Parmi eux, l'ancien Premier ministre Édouard Philippe, qui n'avait pu mener à bien à Matignon la première réforme des retraites voulue par le chef de l'État - par points et avec une augmentation de l'âge pivot - en 2020, en raison du Covid, défend un report de l'âge légal au delà des 64 ans votés en 2024 et suspendus depuis.

Pour maintenir l'équilibre financier du système, "la seule solution raisonnable est d'allonger la durée de vie active en repoussant l'âge de départ à la retraite à 65, 66 ou 67 ans", avait déclaré le maire du Havre en septembre 2021.

Comprise comme un projet de report à 67 ans, soit presque cinq ans de plus qu'à l'heure actuelle, la mesure colle à Édouard Philippe comme l'emblème d'un programme qu'il n'a pas encore présenté.

Lundi, en annonçant qu'il soutiendrait le maire du Havre, le ministre de la Justice Gérald Darmanin a affirmé qu'il espérait "le convaincre" de revenir sur cette mesure impopulaire.

- "Réflexion" -

La question des retraites s'est également imposée dans les discussions au sein du camp de l'actuelle favorite des sondages, Marine Le Pen.

Allié du Rassemblement national depuis les législatives anticipées de 2024, Éric Ciotti (UDR) a espéré dimanche "une évolution" du RN sur le relèvement de l'âge légal de départ.

Pour lui, non seulement "il faudra travailler plus longtemps" mais il souhaite aussi "ajouter un étage de capitalisation" au système actuel par répartition.

Or Marine Le Pen défendait encore avant l'été un retour aux 62 ans, voire 60 ans pour ceux qui ont commencé à travailler tôt, et ouvrait seulement la porte à une part de capitalisation "volontaire".

Une ligne qui ne convainc pas non plus le président du parti Jordan Bardella, dont les positions sur le sujet étaient plus proches de celles de l'UDR.

"Je sais que c'est un sujet qui, chez eux, est en cours de réflexion et qui, je l'espère, marquera une évolution par rapport aux positions passées", a affirmé Éric Ciotti.

- "Tous les retraités"-

Quant au gouvernement, plongé dans l'élaboration d'un budget 2027 dont l'adoption s'annonce plus que délicate dans une Assemblée fracturée à quelques mois de l'échéance présidentielle, il a relancé l'idée d'un gel partiel des pensions pour les plus aisés afin de freiner les dépenses.

S'il a promis de "préserver les retraités les plus modestes", le ministre des Finances Roland Lescure touche à un sujet sensible, sur lequel nombre de ses prédécesseurs se sont cassé les dents.

Les retraités votant davantage que les actifs, la question d'une moindre revalorisation des pensions est systématiquement rejetée par tous les camps politiques d'opposition.

Cette mesure de désindexation pourrait faire économiser plusieurs milliards d'euros, selon les modalités retenues.
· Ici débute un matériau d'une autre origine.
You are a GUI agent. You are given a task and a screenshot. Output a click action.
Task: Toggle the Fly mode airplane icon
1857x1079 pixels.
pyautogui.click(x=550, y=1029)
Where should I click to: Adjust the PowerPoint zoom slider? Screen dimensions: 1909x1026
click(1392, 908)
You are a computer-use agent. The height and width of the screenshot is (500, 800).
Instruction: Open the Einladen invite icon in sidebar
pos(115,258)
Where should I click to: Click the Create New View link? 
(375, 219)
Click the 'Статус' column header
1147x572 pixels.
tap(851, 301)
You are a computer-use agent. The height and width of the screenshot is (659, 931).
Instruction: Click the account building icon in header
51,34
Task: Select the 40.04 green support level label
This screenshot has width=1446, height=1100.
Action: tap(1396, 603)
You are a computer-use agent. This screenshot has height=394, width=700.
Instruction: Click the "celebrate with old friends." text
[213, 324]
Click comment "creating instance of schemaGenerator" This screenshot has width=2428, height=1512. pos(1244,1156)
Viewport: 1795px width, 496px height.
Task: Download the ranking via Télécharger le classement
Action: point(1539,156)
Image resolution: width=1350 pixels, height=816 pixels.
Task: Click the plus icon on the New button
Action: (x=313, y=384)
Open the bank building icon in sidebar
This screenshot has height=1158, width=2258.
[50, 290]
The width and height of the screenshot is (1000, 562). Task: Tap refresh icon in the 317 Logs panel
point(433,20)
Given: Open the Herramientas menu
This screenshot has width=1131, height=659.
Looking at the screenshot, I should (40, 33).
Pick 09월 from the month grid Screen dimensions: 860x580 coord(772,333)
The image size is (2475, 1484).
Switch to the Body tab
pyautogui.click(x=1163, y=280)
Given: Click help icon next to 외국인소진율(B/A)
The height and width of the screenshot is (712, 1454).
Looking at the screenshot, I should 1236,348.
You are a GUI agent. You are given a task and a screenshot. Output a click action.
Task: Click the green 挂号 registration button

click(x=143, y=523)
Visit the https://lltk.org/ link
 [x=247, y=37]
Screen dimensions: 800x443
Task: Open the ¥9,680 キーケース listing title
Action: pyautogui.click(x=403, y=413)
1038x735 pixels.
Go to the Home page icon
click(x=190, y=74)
Reste à savoir quel seuil de pension serait défini et si l'opposition parlementaire laisserait passer cette nouvelle tentative.

Pas du côté de La France insoumise en tout cas. "Le gouvernement nous dit qu'on peut faire 6 milliards d'euros d'économies", a pesté mardi le député Manuel Bompard. "Si vous décidez de ne pas indexer la pension de retraite des personnes qui gagnent plus de 2.500 euros nets de retraite, vous avez une recette à peu près de 1,5 milliard d'euros", a-t-il argué, alertant sur une mesure qui toucherait en réalité "tous les retraités".